Thanks dude. What is a power jack and why do I need it?
[/quote]
It's for cutting the time it takes to hitch up and unhitch the TT from the TV. All you need to do is push the button while holding your beverage of choice in the other hand. James


----------



## Southpaw (Jul 14, 2008)

OH! That is what the second black wire is. I thought it was for the break-away wire. Thanks everyone for the education lesson.


----------



## CamperAndy (Aug 26, 2004)

Southpaw said:


> OH! That is what the second black wire is. I thought it was for the break-away wire. Thanks everyone for the education lesson.


That also answers the question on why you were asked if you had a power jack.


----------



## tdvffjohn (Mar 10, 2005)

Knowing which color goes where is good, but one, the neg side, always goes to the chassis as ground.
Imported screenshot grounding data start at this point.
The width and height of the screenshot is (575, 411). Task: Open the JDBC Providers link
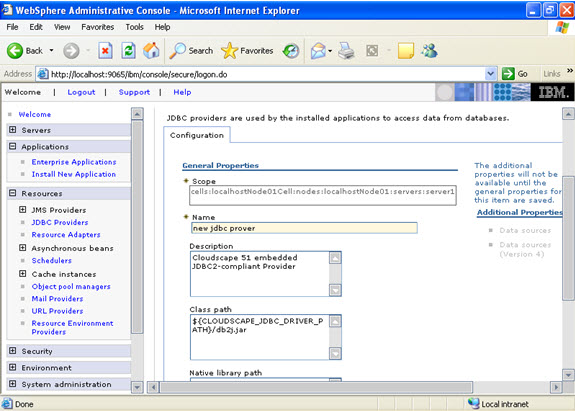tap(60, 222)
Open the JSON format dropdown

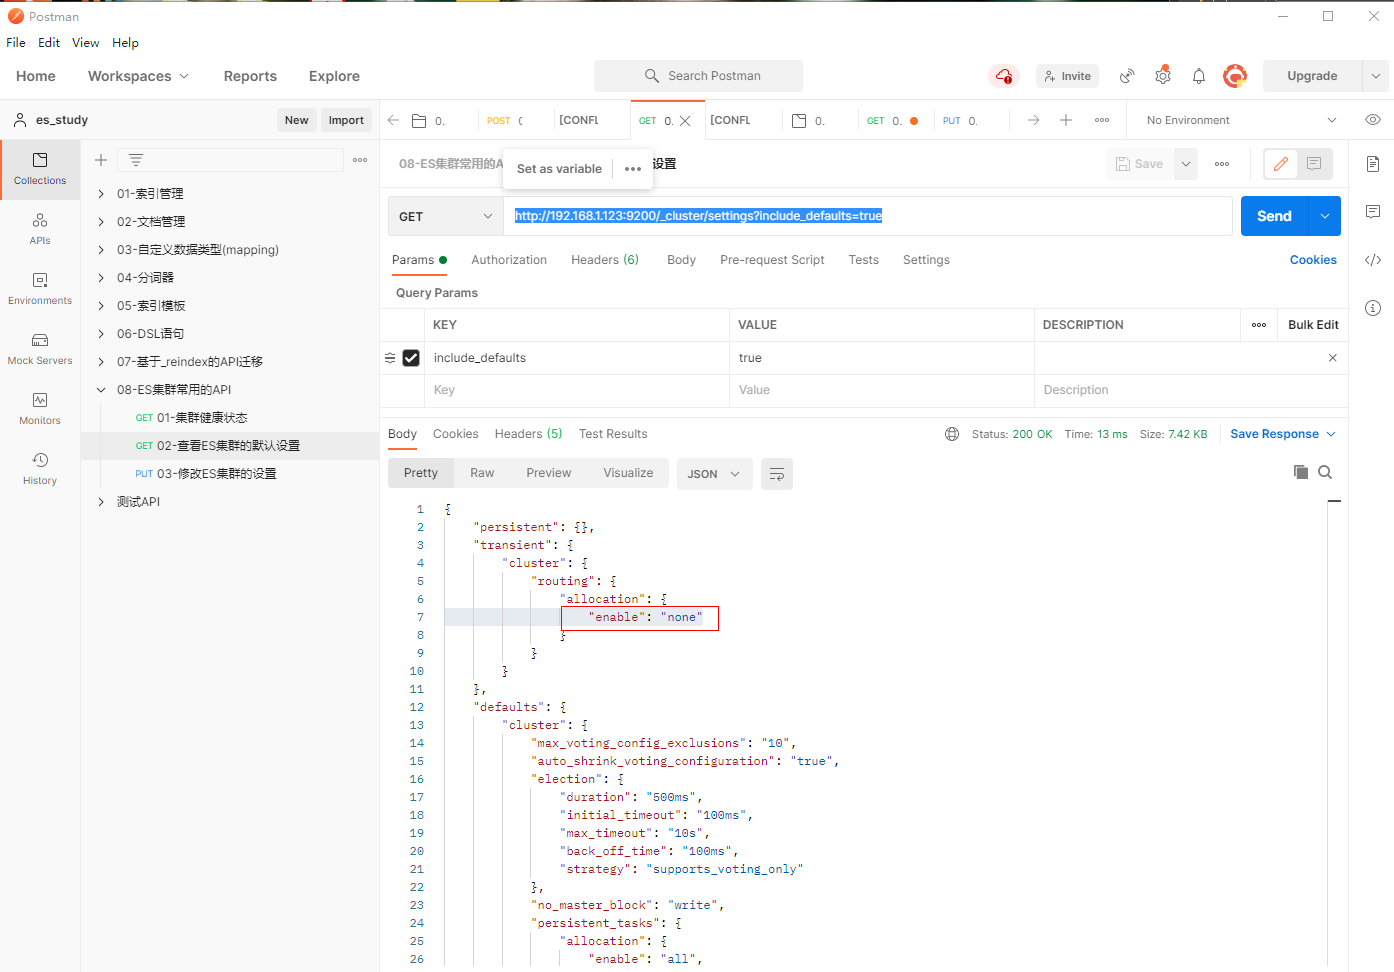(713, 474)
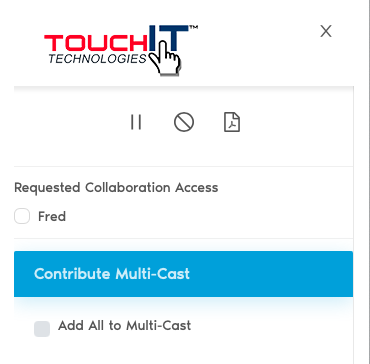Click the Contribute Multi-Cast title text
This screenshot has height=364, width=370.
click(x=112, y=274)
Usually close to the battery


----------



## russlg (Jul 21, 2008)

And for battery safety you ALWAYS hook up the Positive side first, then the Negative. Less likely to get a dangerous spark tht way. I have seen a battery blow up in a guys face before, he almost went blind from it, that was in high school in automotive class. I have never forgot it and always remembered that rule. Please use care with batteries, they are little bombs if you are not and it is easy to get careless..


----------



## GSJ (May 20, 2008)

russlg said:


> And for battery safety you ALWAYS hook up the Positive side first, then the Negative. Less likely to get a dangerous spark tht way. I have seen a battery blow up in a guys face before, he almost went blind from it, that was in high school in automotive class. I have never forgot it and always remembered that rule. Please use care with batteries, they are little bombs if you are not and it is easy to get careless..
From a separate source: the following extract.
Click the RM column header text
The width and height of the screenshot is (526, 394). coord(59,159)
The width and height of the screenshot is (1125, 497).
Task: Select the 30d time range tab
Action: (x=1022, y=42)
When I put in my bettery switch on the tongue, I changed the wires coluor so the red goes on the plus and the black on the neg...the way it should be.


----------



## CamperAndy (Aug 26, 2004)

GSJ said:


> And for battery safety you ALWAYS hook up the Positive side first, then the Negative. Less likely to get a dangerous spark tht way. I have seen a battery blow up in a guys face before, he almost went blind from it, that was in high school in automotive class. I have never forgot it and always remembered that rule. Please use care with batteries, they are little bombs if you are not and it is easy to get careless..
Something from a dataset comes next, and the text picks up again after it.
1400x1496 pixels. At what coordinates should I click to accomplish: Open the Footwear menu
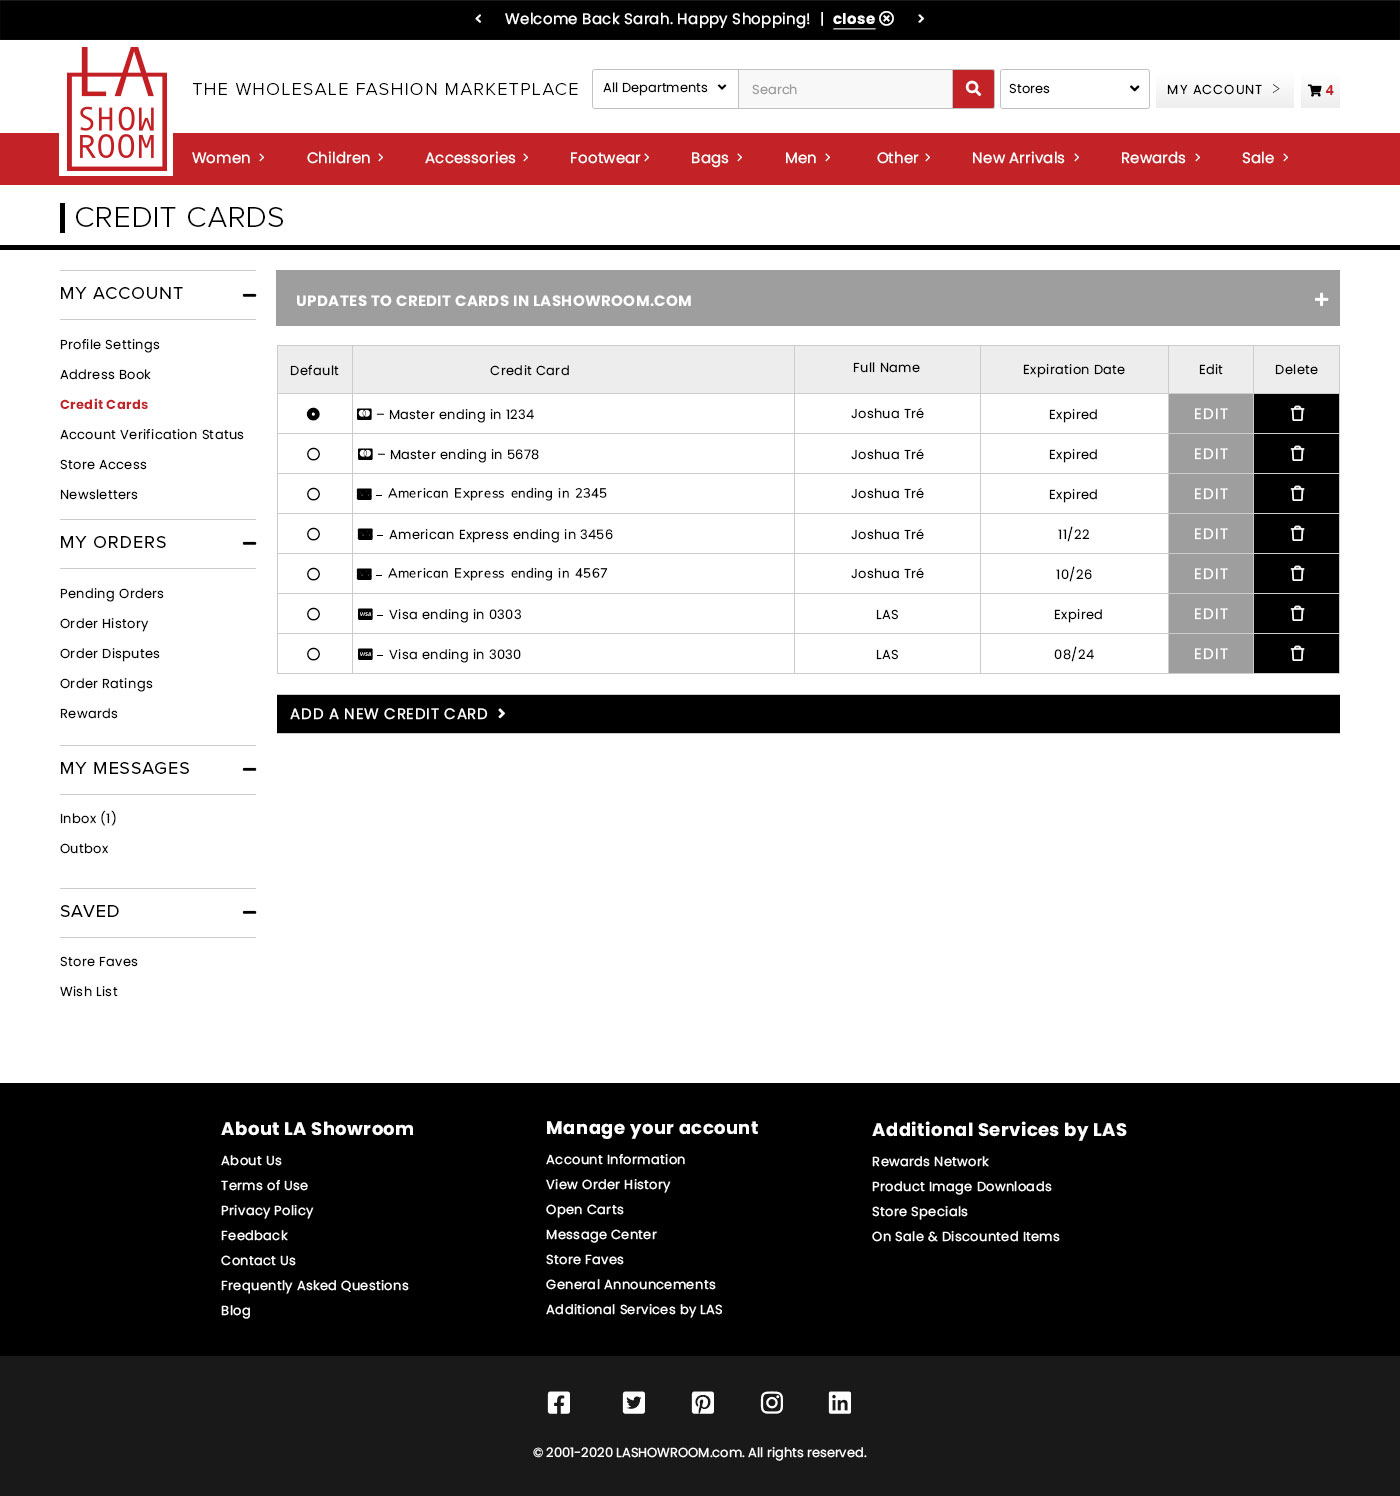coord(609,158)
When I put in my bettery switch on the tongue, I changed the wires coluor so the red goes on the plus and the black on the neg...the way it should be.
[/quote]

Remember it is more of a house then a car so the ground being white is not that wrong.


----------



## ALASKA PFLOCK (Jun 24, 2007)

russlg said:


> And for battery safety you ALWAYS hook up the Positive side first, then the Negative. Less likely to get a dangerous spark tht way. I have seen a battery blow up in a guys face before, he almost went blind from it, that was in high school in automotive class. I have never forgot it and always remembered that rule. Please use care with batteries, they are little bombs if you are not and it is easy to get careless..


russlg- I made that simple mistake last summer, reversed the wires and shorted out my radio.







Does the radio have a fuse in it that I can replace? Yea, I also had to replace the two 30 amp fuses on the fuse box. Thankfully the local dealer just reopened their valley store that previous spring and they gave me two new ones at no charge!


----------